(191d) Enhancing the Selectivity for Electrocatalytic CO2 Reduction By Oscillating Applied Potential

The aqueous electrochemical CO₂ reduction reaction (CO2RR) is of crucial environmental, societal, and industrial importance. One of the major caveats of aqueous CO2RR is the presence of a dominant hydrogen evolution reaction (HER) which severely impacts the efficiency of CO2RR. Various combinations of the electrocatalysts, electrolytes, and electrochemical cells have been explored to increase the suppression of HER and thereby increasing the overall efficiency of CO2RR but most of the work shows a trade-off between high-flux and high-selectivity of CO2RR for a specific product over HER. Moreover, almost all the existing literature shows CO2RR at a constant static applied potential under which the near-surface concentration of CO₂ undergoes rapid depletion and eventually leads to HER becoming the dominant reaction. To enhance the selectivity toward CO2RR, here we explore the implementation of the catalytic resonance by oscillating the turnover frequency of the CO2RR intermediates at the catalyst surface.

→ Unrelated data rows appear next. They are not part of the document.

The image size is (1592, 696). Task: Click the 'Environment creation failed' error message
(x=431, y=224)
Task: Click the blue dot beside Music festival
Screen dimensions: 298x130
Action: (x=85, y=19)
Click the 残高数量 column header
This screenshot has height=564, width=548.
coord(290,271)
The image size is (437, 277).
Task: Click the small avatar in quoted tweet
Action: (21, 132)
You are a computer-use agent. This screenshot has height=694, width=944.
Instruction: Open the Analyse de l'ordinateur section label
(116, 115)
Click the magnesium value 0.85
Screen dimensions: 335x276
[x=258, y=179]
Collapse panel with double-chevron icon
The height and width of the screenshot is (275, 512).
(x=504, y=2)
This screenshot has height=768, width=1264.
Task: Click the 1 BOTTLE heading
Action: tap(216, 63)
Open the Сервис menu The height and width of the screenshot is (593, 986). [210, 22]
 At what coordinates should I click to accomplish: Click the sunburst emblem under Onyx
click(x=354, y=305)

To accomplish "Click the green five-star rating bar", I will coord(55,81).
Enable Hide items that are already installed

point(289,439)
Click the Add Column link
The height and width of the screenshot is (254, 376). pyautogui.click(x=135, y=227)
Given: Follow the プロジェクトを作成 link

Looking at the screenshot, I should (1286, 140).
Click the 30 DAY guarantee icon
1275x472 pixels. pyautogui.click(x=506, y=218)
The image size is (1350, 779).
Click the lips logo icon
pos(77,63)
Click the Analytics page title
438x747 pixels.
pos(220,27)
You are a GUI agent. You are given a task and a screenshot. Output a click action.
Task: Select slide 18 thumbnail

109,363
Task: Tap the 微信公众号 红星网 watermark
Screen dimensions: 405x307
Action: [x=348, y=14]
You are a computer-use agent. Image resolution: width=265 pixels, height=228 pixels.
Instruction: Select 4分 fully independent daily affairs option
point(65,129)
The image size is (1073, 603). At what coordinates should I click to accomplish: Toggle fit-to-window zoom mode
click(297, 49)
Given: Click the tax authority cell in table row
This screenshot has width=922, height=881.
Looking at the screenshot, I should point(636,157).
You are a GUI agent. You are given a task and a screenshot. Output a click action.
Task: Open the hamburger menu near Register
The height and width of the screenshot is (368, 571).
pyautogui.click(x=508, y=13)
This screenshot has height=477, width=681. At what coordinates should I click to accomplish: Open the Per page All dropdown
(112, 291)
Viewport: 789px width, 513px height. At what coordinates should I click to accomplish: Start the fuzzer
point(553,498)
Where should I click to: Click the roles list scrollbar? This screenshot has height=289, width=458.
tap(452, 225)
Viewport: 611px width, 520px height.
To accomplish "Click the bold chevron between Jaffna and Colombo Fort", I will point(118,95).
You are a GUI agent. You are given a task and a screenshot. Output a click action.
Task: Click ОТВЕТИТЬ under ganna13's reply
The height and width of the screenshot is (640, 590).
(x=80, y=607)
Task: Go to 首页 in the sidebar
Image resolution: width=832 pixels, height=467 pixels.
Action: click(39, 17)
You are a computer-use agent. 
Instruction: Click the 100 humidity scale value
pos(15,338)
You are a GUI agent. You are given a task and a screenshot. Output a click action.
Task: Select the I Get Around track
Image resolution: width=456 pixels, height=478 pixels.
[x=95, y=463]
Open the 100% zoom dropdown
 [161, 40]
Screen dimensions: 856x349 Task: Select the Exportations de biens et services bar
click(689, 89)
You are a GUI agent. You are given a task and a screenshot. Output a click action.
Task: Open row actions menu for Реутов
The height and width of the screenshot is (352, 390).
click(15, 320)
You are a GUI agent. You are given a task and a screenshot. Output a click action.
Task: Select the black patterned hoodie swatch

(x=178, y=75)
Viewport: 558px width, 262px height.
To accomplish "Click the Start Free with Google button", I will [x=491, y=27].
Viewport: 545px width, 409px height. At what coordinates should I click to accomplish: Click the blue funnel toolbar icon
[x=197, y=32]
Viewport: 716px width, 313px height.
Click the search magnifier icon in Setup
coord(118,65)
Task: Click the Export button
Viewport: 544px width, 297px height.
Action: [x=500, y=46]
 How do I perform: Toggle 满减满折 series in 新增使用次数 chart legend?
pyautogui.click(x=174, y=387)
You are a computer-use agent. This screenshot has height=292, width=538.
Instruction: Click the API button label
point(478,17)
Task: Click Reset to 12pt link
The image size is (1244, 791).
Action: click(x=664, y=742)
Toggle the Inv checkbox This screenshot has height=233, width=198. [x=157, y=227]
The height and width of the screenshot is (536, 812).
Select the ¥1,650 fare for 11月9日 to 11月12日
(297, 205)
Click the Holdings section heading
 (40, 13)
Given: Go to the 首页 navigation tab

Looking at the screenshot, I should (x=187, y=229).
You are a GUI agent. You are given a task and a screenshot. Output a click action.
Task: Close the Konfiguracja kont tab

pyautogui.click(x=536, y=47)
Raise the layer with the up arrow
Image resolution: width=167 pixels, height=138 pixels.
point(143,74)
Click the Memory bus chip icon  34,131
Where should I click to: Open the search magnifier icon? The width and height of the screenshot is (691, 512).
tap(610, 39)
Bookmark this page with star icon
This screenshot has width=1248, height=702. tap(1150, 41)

This oscillation is achieved by perturbing the catalyst surface with varying frequencies and amplitudes of the applied potential to determine the catalytic resonance of the kinetics of CO2RR over HER. The faradaic efficiency (FE) of ethylene and consequently, the selectivity of CO2RR over a Cu-mesh catalyst in aqueous electrolytes in a packed bed electrochemical cell over a range of static applied potentials and oscillating applied potentials at different frequencies and amplitudes will be discussed as a part of this work.